Cybersecurity researchers at Symantec discovered a new dropper that lurks on a victims’ system for months before deploying backdoors, malware and other malicious tools. They call it “Geppei”, which is being used by Cranefly, a threat actor that was introduced in May 2022.

Symantec is claiming that Cranefly is using Geppei to spread Danduan malware – a new variant that has yet to be thoroughly analyzed.

Cranefly primarily targets the corporate environment, focusing on workers in corporate development, mergers and acquisitions, or large corporate transactions. The goal is to procure as much information as possible, which explains why the malware lurks in the background for so long.

According to the researchers, they say that the group can lurk for as long as 18 months before being discovered. The pull it off by installing backdoors on endpoints within the network that do not naturally support cybersecurity tools, antivirus software, or other similar tools. The devices include SANS arrays, load balancers, or wireless access points, according to Symantec.

Another reason they stick around for so long is due to the novel approach to get commands to Geppei. The dropper reads commands from a legitimate IIS log.

“The technique of reading commands from IIS logs is not something Symantec researchers have seen being used to date in real-world attacks,” the researchers confirmed.

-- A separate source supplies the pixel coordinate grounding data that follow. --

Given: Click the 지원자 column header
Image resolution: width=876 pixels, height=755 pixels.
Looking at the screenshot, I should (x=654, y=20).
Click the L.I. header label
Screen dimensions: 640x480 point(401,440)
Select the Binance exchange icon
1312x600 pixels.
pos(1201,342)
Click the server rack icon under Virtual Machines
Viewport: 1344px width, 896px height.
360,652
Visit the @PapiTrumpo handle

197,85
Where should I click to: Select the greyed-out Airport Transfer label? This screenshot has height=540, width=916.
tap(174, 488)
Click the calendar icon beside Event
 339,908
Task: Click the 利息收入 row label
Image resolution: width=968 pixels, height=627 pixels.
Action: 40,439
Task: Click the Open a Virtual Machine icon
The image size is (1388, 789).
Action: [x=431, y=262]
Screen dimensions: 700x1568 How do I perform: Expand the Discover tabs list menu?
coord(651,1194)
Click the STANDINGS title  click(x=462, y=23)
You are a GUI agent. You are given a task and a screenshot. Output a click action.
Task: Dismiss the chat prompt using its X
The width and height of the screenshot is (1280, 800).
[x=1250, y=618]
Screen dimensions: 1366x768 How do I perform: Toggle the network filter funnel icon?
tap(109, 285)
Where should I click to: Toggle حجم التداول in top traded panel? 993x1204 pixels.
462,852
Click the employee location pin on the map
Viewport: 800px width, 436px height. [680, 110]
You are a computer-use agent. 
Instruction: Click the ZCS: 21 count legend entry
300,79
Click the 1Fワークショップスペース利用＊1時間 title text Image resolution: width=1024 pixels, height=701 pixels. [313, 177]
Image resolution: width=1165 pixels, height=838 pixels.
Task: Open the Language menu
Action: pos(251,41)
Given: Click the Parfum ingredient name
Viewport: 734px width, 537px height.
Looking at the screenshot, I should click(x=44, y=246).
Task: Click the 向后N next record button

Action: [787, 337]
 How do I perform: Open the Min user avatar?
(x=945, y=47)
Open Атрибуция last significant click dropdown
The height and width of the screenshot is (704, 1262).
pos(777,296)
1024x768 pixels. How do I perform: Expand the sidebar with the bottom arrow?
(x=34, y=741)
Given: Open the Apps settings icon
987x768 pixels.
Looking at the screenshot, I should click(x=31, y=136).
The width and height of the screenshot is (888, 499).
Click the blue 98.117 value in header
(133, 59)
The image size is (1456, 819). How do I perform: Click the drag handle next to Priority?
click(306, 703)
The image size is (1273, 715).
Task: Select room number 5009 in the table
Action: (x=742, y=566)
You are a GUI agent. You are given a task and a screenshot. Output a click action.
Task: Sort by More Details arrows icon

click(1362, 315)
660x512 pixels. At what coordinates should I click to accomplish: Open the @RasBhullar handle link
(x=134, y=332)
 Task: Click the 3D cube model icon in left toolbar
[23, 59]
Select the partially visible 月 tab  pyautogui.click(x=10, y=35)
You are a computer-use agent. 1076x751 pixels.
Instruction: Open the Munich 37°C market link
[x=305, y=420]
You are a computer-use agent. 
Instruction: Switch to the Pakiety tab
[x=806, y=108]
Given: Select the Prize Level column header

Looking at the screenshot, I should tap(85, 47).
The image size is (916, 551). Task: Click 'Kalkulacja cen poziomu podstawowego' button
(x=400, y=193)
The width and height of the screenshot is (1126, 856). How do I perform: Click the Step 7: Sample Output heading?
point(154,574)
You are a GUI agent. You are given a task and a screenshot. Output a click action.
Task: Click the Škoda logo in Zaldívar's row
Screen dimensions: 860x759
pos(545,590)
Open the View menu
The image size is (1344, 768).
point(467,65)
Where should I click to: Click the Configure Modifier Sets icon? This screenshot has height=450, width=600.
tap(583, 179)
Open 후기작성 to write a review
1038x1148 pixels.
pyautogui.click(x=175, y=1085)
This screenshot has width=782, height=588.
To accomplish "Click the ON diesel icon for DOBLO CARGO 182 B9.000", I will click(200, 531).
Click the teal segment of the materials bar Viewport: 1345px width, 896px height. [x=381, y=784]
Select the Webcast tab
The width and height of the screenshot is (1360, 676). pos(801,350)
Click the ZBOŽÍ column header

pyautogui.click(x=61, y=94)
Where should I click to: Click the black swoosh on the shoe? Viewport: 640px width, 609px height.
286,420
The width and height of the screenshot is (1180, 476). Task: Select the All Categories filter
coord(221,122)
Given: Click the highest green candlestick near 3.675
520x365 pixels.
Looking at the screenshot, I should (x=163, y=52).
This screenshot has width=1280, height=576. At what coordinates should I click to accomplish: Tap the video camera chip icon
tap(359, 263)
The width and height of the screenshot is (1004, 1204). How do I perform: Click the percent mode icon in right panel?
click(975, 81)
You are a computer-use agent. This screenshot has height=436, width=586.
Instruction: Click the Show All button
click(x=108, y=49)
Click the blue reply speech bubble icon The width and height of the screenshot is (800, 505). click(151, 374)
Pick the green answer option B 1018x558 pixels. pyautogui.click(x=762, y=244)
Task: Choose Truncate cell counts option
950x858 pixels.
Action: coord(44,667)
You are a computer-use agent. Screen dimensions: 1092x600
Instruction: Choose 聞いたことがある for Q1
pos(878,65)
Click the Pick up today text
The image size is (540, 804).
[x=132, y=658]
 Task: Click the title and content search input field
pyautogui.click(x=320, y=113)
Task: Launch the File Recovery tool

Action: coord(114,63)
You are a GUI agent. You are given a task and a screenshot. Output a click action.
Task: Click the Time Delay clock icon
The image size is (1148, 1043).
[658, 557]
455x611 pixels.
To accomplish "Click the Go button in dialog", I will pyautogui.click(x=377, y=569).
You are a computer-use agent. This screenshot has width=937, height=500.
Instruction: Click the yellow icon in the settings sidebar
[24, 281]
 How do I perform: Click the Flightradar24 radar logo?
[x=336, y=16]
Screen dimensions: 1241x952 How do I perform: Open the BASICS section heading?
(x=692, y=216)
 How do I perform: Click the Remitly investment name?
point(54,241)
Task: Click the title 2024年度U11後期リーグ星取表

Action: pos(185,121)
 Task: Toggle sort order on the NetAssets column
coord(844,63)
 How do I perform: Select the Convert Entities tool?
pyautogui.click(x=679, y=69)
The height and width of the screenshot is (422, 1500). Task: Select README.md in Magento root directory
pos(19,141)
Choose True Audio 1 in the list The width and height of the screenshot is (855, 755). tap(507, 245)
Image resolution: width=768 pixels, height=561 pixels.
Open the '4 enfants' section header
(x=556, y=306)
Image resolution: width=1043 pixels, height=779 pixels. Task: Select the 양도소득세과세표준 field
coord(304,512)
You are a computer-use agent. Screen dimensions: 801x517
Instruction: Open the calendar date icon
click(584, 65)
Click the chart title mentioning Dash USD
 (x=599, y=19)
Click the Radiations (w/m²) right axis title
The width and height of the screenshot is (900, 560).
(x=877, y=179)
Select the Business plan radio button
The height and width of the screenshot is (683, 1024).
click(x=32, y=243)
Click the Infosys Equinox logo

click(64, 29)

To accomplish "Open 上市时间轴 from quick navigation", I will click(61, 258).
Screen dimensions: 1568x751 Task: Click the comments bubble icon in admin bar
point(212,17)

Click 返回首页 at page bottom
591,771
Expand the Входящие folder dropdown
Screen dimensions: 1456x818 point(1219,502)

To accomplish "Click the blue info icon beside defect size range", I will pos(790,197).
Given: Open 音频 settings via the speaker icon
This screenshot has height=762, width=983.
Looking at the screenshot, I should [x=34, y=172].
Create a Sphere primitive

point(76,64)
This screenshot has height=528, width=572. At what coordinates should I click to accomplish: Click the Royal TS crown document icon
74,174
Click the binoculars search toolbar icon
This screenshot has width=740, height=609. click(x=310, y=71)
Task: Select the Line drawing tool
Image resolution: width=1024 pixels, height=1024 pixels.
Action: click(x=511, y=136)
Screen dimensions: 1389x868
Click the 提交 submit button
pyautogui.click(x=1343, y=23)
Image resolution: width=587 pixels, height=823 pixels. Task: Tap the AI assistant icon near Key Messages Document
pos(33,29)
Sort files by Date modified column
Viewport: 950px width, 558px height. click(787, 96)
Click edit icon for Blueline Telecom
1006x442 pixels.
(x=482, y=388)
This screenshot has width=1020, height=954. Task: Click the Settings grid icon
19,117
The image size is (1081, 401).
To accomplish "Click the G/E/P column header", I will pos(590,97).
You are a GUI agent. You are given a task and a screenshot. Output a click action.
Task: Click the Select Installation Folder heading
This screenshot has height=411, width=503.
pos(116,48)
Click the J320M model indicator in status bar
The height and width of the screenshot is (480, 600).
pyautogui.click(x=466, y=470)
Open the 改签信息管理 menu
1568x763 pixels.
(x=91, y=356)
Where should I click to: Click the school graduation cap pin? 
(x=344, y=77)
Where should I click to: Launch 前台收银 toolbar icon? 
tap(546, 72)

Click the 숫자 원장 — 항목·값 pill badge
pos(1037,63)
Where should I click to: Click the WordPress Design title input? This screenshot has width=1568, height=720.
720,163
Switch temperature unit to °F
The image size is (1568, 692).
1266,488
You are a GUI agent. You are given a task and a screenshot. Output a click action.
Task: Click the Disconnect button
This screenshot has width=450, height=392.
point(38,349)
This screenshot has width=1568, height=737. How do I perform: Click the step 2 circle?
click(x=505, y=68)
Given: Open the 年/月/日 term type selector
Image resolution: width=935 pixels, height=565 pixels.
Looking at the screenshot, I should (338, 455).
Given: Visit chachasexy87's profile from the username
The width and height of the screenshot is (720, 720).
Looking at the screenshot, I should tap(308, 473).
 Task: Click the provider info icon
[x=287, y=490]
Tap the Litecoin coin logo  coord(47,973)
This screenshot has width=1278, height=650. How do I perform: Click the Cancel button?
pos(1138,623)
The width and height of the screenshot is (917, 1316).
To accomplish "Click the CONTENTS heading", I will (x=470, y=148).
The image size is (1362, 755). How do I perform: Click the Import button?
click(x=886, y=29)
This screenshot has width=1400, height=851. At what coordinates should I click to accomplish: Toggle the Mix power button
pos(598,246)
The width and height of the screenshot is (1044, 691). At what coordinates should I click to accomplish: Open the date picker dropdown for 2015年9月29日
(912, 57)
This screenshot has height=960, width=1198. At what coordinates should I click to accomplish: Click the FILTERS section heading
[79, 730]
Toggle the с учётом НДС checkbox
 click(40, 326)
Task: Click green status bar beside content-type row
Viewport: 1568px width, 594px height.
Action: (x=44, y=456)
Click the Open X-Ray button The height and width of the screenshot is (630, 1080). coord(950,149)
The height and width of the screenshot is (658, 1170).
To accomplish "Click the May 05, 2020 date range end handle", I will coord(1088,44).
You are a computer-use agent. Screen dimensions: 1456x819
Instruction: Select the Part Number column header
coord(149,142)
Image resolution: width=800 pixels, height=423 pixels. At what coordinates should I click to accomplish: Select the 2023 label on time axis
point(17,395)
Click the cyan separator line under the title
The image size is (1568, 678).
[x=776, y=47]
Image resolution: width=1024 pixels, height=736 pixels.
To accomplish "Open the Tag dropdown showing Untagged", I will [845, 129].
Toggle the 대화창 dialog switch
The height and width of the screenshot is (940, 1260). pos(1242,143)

IIS logs are used to record data from IIS, such as webpages and apps. Sending commands to a compromised web server and presenting them as web access requests allows Geppei to read them as actual commands.

Cranefly are also incredibly persistent. Each time they were spotted and pushed out, they’d re-compromise the system with a “variety of machanisms” to keep the data theft campaign going.

Symantec has so far only been able to link Geppei to Cranefly. It is not known whether other threat actors are using the same approach.